Cyber Incident Victim: ST Logistics
Date:
Dec 2019
Location:
Singapore
Summary
A vendor contracted by Singapore's Ministry of Defence experienced a data breach when employee email accounts were compromised through phishing attacks, potentially exposing personal information including full names, national identification numbers, contact details, and residential addresses of approximately 2,400 military personnel. The affected organization conducted forensic investigations with external cybersecurity support and reported the incident to national data protection authorities, while preliminary findings indicated possible data exfiltration. The defence ministry emphasized reviewing vendor cybersecurity standards and initiated notifications to impacted individuals, though its own systems remained unaffected. This incident occurred alongside a separate ransomware attack on another contractor, collectively compromising sensitive data of over 120,000 individuals.

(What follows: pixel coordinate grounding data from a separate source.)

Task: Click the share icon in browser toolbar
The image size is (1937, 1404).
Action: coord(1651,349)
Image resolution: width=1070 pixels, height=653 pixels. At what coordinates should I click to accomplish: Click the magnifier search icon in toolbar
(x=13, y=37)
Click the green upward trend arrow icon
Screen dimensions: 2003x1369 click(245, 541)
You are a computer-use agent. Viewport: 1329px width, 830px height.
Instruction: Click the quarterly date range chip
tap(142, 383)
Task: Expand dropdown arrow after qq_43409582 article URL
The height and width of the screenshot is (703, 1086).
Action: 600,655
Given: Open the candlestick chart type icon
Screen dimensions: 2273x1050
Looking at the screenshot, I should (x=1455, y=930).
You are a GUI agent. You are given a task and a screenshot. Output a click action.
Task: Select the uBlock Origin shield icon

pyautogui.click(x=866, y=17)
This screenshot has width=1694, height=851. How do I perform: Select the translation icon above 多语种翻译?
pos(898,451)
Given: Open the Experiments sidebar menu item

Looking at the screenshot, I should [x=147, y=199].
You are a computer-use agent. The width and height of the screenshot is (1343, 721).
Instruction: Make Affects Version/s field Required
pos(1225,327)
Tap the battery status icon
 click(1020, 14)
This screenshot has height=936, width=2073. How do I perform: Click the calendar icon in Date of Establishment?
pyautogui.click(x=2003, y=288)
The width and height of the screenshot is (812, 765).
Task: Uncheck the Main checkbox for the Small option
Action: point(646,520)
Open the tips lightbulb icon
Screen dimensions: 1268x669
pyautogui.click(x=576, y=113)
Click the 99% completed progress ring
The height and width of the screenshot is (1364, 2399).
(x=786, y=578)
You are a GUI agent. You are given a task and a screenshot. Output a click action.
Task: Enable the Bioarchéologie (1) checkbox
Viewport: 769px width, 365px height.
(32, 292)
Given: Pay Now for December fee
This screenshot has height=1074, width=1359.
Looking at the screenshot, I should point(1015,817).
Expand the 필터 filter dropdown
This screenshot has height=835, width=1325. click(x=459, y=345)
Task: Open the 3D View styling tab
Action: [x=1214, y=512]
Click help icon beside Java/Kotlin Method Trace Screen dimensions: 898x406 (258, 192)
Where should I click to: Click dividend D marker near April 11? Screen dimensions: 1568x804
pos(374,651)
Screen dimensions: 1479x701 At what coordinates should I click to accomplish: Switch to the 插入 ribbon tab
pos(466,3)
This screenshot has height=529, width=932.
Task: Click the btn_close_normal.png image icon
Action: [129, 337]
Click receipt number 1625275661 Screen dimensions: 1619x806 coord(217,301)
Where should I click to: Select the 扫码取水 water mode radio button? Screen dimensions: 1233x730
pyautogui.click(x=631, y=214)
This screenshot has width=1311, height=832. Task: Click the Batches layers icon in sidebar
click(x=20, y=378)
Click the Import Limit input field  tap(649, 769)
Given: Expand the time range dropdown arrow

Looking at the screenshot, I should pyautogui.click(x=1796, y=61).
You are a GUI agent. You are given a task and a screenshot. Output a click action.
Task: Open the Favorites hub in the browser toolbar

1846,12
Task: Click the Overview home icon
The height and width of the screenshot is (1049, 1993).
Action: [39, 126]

| CIA Posture | Motives | Tactics, Techniques & Procedures |
|---|---|---|
| Available to members | 1 motive | 1 technique |
| Threat Actors | Type | Location |
|---|---|---|
| 0 actors | Available to members | Available to members |
Description
The ST Logistics data breach occurred in December 2019 when the company, a long-term vendor for Singapore's Ministry of Defence (MINDEF) and Singapore Armed Forces (SAF) since 1999, experienced unauthorized access to its systems through email phishing attacks targeting employee accounts. Attackers compromised workstations containing working files with personal data of approximately 2,400 MINDEF/SAF personnel. The exfiltrated information included full names and NRIC numbers alongside combinations of contact numbers, email addresses, and residential addresses. Preliminary investigations conducted by ST Logistics indicated a likelihood that this personal data had been leaked outside the organization. The company, owned by Japan Post, responded by initiating extensive forensic investigations through its internal cybersecurity team supplemented by external cybersecurity experts. ST Logistics reported the incident to Singapore's Personal Data Protection Commission (PDPC) and the Singapore Computer Emergency Response Team (SingCERT), with PDPC subsequently opening an investigation into the breach.
MINDEF confirmed the malware incident did not affect its own systems or operations but compromised the confidentiality of personnel data held by ST Logistics. The ministry began notifying affected individuals starting December 21, 2019, and emphasized it would review vendor cybersecurity standards to ensure adequate protection of sensitive information. Defence Cyber Chief Brigadier-General Mark Tan stated the breach highlighted risks in third-party data handling, while MINDEF announced it was engaging all vendors holding personnel data to strengthen IT security measures. The incident formed part of a broader pattern of 2019 Singaporean data breaches, including separate ransomware attacks on another MINDEF vendor (HMI Institute) compromising 98,000 SAF personnel records, healthcare data exposures, and government-related credential leaks. These cumulative incidents had previously prompted the April 2019 formation of Singapore's Public Sector Data Security Review Committee to overhaul government data protection frameworks. ST Logistics' breach underscored persistent vulnerabilities in supply chain cybersecurity despite heightened national attention to digital defense following major prior incidents like the 2018 SingHealth breach affecting 1.5 million patients.